= Information systems technician =

An information systems technician is a technician whose responsibility is maintaining communications and computer systems.

==Description==
Most information systems technicians operate and maintain information systems, facilitating system utilization. In many companies, these technicians assemble data sets and other details needed to build databases. This includes data management, procedure writing, writing job setup instructions, and performing program librarian functions. Information systems technicians assist in designing and coordinating the development of integrated information system databases. Information systems technicians also help maintain Internet and Intranet websites. They decide how information is presented and create digital multimedia and presentation using software and related equipment.

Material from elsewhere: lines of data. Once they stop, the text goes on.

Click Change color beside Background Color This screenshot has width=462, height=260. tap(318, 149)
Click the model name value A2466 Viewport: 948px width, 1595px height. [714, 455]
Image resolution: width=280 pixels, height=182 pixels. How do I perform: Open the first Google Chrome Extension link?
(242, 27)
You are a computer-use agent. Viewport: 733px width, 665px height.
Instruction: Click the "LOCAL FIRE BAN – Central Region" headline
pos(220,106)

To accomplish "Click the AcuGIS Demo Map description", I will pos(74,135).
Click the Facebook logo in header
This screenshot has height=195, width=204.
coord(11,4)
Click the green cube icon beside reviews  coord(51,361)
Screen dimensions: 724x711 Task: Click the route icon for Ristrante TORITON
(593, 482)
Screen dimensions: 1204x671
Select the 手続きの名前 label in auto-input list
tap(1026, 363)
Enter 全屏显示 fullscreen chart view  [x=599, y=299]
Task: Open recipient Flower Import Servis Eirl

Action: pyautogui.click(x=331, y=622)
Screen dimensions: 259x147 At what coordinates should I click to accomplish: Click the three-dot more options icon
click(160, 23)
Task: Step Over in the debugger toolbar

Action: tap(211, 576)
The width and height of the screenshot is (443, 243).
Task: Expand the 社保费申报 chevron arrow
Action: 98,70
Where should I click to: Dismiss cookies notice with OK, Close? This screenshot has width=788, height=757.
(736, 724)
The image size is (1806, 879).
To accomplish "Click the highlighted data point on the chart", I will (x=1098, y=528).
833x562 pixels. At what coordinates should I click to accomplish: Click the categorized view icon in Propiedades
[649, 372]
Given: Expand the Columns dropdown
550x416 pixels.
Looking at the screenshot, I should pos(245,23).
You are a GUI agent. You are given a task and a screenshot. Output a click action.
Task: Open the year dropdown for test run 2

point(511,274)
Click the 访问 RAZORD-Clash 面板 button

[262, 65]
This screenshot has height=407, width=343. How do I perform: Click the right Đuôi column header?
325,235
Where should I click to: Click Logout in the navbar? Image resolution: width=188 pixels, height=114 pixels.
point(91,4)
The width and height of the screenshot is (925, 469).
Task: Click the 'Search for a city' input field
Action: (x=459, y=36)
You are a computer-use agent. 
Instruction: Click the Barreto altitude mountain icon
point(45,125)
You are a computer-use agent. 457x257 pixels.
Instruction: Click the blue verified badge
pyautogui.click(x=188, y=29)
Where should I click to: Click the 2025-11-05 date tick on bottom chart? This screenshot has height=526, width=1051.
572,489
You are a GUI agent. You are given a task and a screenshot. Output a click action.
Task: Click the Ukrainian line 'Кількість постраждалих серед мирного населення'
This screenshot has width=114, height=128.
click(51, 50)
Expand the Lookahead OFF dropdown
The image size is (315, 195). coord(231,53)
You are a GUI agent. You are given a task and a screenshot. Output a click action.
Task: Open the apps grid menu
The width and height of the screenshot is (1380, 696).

Information systems technicians install and maintain multi-platform networking computer environments, a variety of data networks, and a diverse set of telecommunications infrastructures. Information systems technicians schedule information gathering for content in a multiple system environment. Information systems technicians are responsible for the operation, programming, and configuration of many pieces of electronics, hardware and software. ITs often are also tasked to investigate, troubleshoot, and resolve end-user problems. Information systems technicians conduct ongoing assessments of short and long-term hardware and software needs for companies, developing, testing, and implementing new and revised programs.

Information systems technicians cooperate with other staff to inventory, maintain and manage computer and communication systems. Information systems technicians provide communication links and connectivity to the department in an organization, serving to equipment modification and installation tasks. This includes:
- local area networks : computer network covering a local area, like a home, office or small group of buildings such as a college.
- wide area networks : computer network covering a wide geographical area, involving a vast array of computers.
- minicomputer systems : multi-user computers which make up the middle range of the computing spectrum, usually single-user systems (such as personal computers).
- Macro-computer systems : Usually large multi-user systems (such as mainframe computers) for bulk data processing such as censuses, industry/consumer statistics, ERP, and bank transaction processing.
- associated peripheral devices
Additionally, Information systems technicians can conduct training and provide technical support to end-users, providing this for a departments (sometimes across multiple organizations).